At Q3’s end, a total of 14 of the hedge funds tracked by Insider Monkey held long positions in this stock, a change of -13% from the previous quarter. The graph below displays the number of hedge funds with bullish position in BCOR over the last 17 quarters. So, let’s see which hedge funds were among the top holders of the stock and which hedge funds were making big moves.
Of the funds tracked by Insider Monkey, Renaissance Technologies has the most valuable position in Blucora Inc (NASDAQ:BCOR), worth close to $59.9 million, comprising 0.1% of its total 13F portfolio. On Renaissance Technologies’s heels is D E Shaw, led by David E. Shaw, holding a $14.4 million position; less than 0.1%% of its 13F portfolio is allocated to the stock. Remaining members of the smart money that hold long positions comprise Ken Griffin’s Citadel Investment Group, Ravi Chopra’s Azora Capital and Paul Marshall and Ian Wace’s Marshall Wace. In terms of the portfolio weights assigned to each position Red Cedar Management allocated the biggest weight to Blucora Inc (NASDAQ:BCOR), around 1.98% of its 13F portfolio. Azora Capital is also relatively very bullish on the stock, dishing out 1.13 percent of its 13F equity portfolio to BCOR.
Seeing as Blucora Inc (NASDAQ:BCOR) has experienced a decline in interest from hedge fund managers, logic holds that there exists a select few hedge funds that slashed their full holdings by the end of the third quarter. It’s worth mentioning that Jeffrey Jacobowitz’s Simcoe Capital Management said goodbye to the largest investment of the 750 funds watched by Insider Monkey, valued at close to $2 million in stock, and Peter S. Park’s Park West Asset Management was right behind this move, as the fund dropped about $1.4 million worth. These moves are interesting, as total hedge fund interest fell by 2 funds by the end of the third quarter.

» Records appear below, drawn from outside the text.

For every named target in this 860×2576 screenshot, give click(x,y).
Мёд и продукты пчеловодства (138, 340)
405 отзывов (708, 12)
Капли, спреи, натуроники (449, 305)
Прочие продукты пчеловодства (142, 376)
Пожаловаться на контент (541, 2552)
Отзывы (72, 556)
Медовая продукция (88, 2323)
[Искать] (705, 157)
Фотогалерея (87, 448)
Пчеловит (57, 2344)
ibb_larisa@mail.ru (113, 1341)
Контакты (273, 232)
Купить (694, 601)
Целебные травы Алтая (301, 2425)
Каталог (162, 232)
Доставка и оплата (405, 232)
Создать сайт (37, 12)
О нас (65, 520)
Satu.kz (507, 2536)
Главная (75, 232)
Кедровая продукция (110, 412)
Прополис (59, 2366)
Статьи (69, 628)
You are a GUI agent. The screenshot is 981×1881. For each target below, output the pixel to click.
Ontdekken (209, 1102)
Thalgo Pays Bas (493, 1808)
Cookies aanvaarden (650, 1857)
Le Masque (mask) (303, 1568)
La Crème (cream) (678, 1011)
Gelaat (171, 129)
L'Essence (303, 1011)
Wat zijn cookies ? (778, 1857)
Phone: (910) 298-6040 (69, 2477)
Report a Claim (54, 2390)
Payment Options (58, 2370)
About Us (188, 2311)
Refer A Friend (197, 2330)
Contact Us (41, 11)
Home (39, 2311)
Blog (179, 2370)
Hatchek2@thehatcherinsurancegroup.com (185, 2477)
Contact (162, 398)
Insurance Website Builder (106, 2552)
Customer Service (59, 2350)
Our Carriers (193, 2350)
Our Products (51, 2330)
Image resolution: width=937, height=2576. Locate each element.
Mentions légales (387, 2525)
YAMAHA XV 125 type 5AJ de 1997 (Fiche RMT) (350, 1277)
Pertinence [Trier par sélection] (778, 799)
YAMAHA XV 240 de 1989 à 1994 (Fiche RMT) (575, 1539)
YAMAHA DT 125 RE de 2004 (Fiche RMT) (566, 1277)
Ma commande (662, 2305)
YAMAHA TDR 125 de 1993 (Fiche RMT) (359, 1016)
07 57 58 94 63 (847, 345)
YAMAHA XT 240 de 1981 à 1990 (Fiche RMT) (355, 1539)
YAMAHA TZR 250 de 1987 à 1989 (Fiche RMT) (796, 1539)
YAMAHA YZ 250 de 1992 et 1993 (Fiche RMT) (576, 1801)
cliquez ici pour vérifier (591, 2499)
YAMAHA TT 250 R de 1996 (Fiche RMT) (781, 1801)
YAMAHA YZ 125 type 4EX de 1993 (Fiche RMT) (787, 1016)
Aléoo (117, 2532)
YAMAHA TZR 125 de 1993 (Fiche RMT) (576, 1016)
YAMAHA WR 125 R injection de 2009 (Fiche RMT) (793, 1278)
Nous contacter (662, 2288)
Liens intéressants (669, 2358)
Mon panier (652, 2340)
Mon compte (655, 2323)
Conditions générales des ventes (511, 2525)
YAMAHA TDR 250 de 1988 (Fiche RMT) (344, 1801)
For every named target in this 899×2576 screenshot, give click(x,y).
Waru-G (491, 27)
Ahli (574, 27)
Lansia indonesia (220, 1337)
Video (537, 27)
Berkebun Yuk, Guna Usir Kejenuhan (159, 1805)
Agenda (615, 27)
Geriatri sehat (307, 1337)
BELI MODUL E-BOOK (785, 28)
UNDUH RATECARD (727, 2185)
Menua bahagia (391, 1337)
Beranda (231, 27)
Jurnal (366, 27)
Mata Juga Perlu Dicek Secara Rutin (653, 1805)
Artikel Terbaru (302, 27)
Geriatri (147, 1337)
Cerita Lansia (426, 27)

Let’s check out hedge fund activity in other stocks – not necessarily in the same industry as Blucora Inc (NASDAQ:BCOR) but similarly valued. These stocks are Sangamo Therapeutics, Inc. (NASDAQ:SGMO), KEMET Corporation (NYSE:KEM), Mesa Laboratories, Inc. (NASDAQ:MLAB), and Victory Capital Holdings, Inc. (NASDAQ:VCTR). All of these stocks’ market caps are closest to BCOR’s market cap.
Ticker | No of HFs with positions | Total Value of HF Positions (x1000) | Change in HF Position |
---|---|---|---|
SGMO | 14 | 55789 | -3 |
KEM | 18 | 180934 | 0 |
MLAB | 8 | 97695 | 0 |
VCTR | 12 | 48212 | 0 |
Average | 13 | 95658 | -0.75 |
View table here if you experience formatting issues.
As you can see these stocks had an average of 13 hedge funds with bullish positions and the average amount invested in these stocks was $96 million. That figure was $100 million in BCOR’s case. KEMET Corporation (NYSE:KEM) is the most popular stock in this table. On the other hand Mesa Laboratories, Inc. (NASDAQ:MLAB) is the least popular one with only 8 bullish hedge fund positions. Blucora Inc (NASDAQ:BCOR) is not the most popular stock in this group but hedge fund interest is still above average. Our calculations showed that top 20 most popular stocks among hedge funds returned 37.4% in 2019 through the end of November and outperformed the S&P 500 ETF (SPY) by 9.9 percentage points. Hedge funds were also right about betting on BCOR, though not to the same extent, as the stock returned 8.8% during the first two months of the fourth quarter and outperformed the market as well.